[Article]
** begin **

The Soekarno–Hatta Airport Skytrain () is a semi-driverless 3.05 kilometre Automated People Mover System (APMS) which connects Soekarno-Hatta Airport Terminals 1, 2, 3 and SHIA railway station, free of charge. Trains are spaced 5 minutes apart, with 7 minutes needed to get from Terminal 1 to Terminal 3.

Rolling stock

The system uses Airport Automated People Mover System rubber-tyred metro manufactured by state-owned enterprise PT LEN Industri in cooperation with South Korean Woojin Industries. Three train units operate with each train unit consisting of two cars. They are capable to transport 176 passengers in one trip. The train travels at a speed of 60 kilometers per hour. Each trainset is equipped with automated guide-way transit (AGT) technology. The system is capable for automated operations, but its implementation have been delayed pending trials conducted by LEN Industri.

** end **

Write out the passage of the Soekarno–Hatta Airport Skytrain text from "The Soekarno–Hatta Airport" up to and including "by LEN Industri.", word for word.

[Stored rows]
** begin **

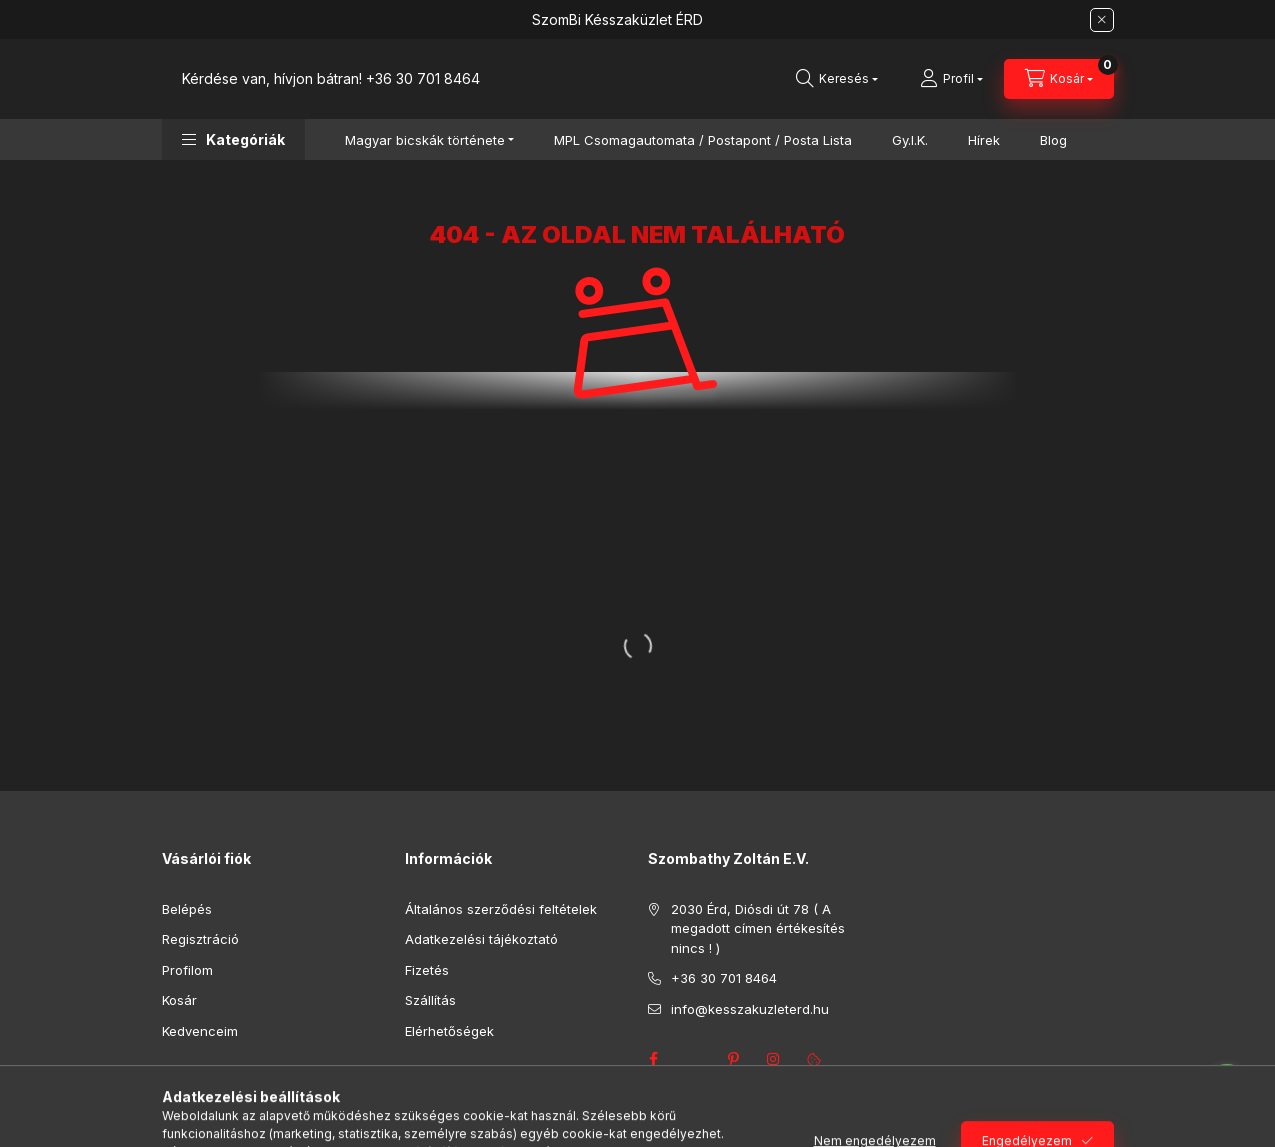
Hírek (984, 140)
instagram (774, 1059)
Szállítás (430, 1000)
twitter (694, 1059)
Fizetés (427, 970)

** end **

[Reply to the exercise]
The Soekarno–Hatta Airport Skytrain () is a semi-driverless 3.05 kilometre Automated People Mover System (APMS) which connects Soekarno-Hatta Airport Terminals 1, 2, 3 and SHIA railway station, free of charge. Trains are spaced 5 minutes apart, with 7 minutes needed to get from Terminal 1 to Terminal 3.

Rolling stock

The system uses Airport Automated People Mover System rubber-tyred metro manufactured by state-owned enterprise PT LEN Industri in cooperation with South Korean Woojin Industries. Three train units operate with each train unit consisting of two cars. They are capable to transport 176 passengers in one trip. The train travels at a speed of 60 kilometers per hour. Each trainset is equipped with automated guide-way transit (AGT) technology. The system is capable for automated operations, but its implementation have been delayed pending trials conducted by LEN Industri.